WannaCry and Petya exploited flaws in software that had either been corrected or superseded, on networks that had not been patched or updated, by actors operating illegally. The idea that these problems would be solved by the U.S. government disclosing any vulnerabilities in its possession is at best naive and at worst dangerous. Such disclosure would be tantamount to unilateral disarmament in an area where the U.S. cannot afford to be unarmed. Computer network exploitation tools are used every day to protect U.S. and allied forces in war zones, to identify threats to Americans overseas, and to isolate and disrupt terrorist plots directed against our homeland and other nations. It is no exaggeration to say that giving up those capabilities would cost lives. And this is not an area in which American leadership would cause other countries to change what they do. Neither our allies nor our adversaries would give away the vulnerabilities in their possession, and our doing so would probably cause those allies to seriously question our ability to be trusted with sensitive sources and methods.

Some have suggested that the U.S. government losing control of its software tools would be tantamount to losing control of Tomahawk missile systems, with the systems in the hands of criminal groups threatening to use them. While the analogy is vivid, it incorrectly places all fault on the government. A more accurate rendering would be a missile in which the software industry built the warhead (vulnerabilities in their products), their customers built the rocket motor (failing to upgrade and patch), and the ransomware is the guidance system.
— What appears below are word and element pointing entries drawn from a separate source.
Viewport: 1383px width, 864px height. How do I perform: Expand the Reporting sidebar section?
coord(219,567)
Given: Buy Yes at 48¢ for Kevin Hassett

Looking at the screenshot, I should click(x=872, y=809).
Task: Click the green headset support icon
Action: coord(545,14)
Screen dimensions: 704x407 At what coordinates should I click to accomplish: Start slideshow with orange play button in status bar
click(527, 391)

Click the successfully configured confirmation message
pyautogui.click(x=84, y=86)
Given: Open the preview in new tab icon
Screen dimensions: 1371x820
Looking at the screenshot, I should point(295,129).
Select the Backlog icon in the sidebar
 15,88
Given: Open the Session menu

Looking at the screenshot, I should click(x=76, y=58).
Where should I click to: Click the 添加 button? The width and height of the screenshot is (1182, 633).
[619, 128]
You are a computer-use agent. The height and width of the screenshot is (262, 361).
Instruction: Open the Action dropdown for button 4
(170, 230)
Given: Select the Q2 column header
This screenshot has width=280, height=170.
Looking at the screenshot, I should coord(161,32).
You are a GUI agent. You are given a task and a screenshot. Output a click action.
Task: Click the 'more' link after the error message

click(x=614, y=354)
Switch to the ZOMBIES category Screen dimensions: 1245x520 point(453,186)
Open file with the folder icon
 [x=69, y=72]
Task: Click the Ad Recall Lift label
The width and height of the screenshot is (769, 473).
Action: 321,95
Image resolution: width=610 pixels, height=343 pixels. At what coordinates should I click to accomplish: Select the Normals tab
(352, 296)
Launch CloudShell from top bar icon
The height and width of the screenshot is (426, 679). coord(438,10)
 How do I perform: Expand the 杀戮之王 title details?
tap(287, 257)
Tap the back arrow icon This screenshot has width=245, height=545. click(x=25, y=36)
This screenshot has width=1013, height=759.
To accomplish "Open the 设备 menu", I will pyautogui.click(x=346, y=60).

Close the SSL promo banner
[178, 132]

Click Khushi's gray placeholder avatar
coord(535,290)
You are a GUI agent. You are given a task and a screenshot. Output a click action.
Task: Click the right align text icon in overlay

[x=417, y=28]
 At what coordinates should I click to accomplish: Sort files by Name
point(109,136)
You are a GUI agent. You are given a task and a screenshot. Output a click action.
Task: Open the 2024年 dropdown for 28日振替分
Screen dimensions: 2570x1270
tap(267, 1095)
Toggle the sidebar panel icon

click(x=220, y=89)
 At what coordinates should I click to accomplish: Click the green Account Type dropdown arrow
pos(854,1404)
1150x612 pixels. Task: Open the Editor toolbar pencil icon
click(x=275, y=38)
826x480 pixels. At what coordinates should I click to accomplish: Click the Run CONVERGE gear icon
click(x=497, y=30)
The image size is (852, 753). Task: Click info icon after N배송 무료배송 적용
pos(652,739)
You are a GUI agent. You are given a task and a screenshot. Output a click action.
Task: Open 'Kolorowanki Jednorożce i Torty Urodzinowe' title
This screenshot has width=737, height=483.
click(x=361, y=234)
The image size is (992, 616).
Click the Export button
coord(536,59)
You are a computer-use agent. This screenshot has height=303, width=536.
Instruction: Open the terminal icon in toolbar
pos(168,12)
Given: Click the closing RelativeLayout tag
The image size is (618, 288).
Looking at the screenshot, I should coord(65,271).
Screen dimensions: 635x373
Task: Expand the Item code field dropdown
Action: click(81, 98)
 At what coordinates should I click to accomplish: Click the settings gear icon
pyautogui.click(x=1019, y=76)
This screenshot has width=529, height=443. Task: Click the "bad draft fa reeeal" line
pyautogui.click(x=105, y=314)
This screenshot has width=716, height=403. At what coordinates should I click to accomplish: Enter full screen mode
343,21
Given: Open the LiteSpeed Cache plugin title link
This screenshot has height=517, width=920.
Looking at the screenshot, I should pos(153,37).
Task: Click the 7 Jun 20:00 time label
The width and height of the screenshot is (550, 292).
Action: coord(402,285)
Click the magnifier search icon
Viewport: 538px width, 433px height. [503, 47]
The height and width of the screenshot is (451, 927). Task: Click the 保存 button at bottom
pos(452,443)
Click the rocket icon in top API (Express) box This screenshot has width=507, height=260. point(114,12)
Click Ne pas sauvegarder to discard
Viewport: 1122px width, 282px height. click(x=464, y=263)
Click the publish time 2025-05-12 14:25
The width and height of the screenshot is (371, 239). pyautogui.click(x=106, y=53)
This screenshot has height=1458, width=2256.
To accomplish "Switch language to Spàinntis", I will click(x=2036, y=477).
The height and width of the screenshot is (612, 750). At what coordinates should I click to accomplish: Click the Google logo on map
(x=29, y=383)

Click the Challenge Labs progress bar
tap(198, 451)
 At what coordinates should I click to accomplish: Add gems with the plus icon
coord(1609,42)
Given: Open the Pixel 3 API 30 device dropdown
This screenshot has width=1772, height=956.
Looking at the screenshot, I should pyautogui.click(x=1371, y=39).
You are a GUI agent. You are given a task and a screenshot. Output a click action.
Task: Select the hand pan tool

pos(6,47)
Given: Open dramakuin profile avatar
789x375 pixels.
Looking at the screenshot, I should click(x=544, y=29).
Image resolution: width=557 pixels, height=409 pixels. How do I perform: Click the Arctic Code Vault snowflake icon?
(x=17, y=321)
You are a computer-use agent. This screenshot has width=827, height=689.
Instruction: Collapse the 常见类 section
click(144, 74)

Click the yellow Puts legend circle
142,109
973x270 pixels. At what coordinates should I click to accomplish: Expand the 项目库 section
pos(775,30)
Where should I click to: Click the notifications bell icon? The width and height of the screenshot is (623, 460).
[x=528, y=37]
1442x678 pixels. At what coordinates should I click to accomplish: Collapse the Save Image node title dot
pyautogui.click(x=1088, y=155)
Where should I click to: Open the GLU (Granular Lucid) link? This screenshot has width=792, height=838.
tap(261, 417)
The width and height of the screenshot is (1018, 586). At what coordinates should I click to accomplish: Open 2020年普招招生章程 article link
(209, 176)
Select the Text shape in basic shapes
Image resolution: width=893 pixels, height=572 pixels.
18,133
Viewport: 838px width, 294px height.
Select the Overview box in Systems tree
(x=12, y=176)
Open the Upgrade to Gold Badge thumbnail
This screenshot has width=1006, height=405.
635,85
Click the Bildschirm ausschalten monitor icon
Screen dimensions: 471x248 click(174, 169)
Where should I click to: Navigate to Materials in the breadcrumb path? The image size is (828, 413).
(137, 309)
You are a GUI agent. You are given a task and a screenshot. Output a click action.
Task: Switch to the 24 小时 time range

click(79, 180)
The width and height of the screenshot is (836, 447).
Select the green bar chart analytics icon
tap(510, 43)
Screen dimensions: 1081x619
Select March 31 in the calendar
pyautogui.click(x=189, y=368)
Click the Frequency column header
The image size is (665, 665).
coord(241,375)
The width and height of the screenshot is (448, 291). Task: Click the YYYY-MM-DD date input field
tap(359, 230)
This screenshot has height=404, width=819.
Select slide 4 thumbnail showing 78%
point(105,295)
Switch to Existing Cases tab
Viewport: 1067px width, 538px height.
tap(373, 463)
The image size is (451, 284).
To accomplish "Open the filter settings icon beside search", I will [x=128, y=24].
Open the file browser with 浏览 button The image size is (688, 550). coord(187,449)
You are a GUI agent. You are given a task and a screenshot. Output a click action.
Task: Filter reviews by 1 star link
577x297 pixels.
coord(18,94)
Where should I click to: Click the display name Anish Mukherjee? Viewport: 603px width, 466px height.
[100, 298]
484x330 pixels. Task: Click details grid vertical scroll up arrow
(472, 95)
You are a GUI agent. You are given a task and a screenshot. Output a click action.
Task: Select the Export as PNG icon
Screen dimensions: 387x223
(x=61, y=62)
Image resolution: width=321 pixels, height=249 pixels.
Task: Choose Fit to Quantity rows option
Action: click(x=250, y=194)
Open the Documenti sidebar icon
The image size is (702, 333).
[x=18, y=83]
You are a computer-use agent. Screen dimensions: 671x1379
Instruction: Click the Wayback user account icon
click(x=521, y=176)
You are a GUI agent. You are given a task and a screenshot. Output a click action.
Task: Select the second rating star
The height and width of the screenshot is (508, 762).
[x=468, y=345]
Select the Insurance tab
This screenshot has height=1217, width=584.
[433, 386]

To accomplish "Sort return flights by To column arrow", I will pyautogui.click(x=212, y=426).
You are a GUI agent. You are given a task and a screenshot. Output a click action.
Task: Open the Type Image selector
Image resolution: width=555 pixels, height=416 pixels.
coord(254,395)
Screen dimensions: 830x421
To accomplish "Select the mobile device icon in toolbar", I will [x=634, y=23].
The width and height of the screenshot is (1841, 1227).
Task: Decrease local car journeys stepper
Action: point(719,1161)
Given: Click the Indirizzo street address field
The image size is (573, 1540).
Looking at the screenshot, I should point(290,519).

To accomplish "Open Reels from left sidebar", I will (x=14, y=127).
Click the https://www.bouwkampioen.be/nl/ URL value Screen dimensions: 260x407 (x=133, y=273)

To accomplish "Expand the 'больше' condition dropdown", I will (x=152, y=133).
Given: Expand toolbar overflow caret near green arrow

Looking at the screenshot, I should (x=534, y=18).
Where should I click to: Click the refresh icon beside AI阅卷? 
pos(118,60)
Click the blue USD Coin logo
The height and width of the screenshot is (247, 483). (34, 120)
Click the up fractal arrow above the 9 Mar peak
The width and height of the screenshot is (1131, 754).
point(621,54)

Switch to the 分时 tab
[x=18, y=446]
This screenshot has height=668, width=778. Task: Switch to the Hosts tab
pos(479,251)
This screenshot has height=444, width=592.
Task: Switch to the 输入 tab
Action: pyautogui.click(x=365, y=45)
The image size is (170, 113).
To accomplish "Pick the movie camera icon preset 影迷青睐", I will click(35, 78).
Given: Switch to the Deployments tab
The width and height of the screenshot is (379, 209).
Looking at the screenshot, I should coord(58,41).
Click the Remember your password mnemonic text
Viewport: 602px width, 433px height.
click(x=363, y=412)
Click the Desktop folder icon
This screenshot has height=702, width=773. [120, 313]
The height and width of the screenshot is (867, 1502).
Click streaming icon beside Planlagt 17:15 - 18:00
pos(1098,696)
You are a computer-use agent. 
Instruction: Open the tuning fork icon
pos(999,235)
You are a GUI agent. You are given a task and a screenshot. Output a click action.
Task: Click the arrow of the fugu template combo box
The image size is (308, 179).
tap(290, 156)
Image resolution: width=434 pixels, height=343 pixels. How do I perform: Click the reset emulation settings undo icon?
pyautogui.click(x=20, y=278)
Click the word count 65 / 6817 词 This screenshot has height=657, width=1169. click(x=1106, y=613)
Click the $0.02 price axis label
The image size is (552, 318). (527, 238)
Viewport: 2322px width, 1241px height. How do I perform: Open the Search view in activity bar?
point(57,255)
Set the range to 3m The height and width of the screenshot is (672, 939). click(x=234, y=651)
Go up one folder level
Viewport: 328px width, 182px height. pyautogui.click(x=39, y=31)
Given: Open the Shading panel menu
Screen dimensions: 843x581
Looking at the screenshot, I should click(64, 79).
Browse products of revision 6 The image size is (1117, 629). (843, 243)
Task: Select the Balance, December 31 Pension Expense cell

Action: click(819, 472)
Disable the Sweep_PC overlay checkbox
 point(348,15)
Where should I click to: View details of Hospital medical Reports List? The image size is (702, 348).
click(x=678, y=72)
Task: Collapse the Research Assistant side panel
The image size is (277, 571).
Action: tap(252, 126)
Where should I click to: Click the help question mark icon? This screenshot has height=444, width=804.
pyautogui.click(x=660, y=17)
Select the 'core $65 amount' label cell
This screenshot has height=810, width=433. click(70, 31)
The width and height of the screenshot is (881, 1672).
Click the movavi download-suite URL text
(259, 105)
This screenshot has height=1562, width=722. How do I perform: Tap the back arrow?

Malicious software like WannaCry and Petya is a scourge in our digital lives, and we need to take concerted action to protect ourselves. That action must be grounded in an accurate understanding of how the vulnerability ecosystem works. Software vendors need to continue working to build better software and to provide patching support for software deployed in critical infrastructure. Customers need to budget and plan for upgrades as part of the going-in cost of IT, or for compensatory measures when upgrades are impossible. Those who discover vulnerabilities need to responsibly disclose them or, if they are retained for national security purposes, adequately safeguard them. And the partnership of intelligence, law enforcement and industry needs to work together to identify and disrupt actors who use these vulnerabilities for their criminal and destructive ends. No single set of actions will solve the problem; we must work together to protect ourselves. As for blame, we should place it where it really lies: on the criminals who intentionally and maliciously assembled this destructive ransomware and released it on the world.

Rick Ledgett was deputy director of the National Security Agency from January 2014 through April 2017. The view expressed herein are his, and not necessarily those of the NSA.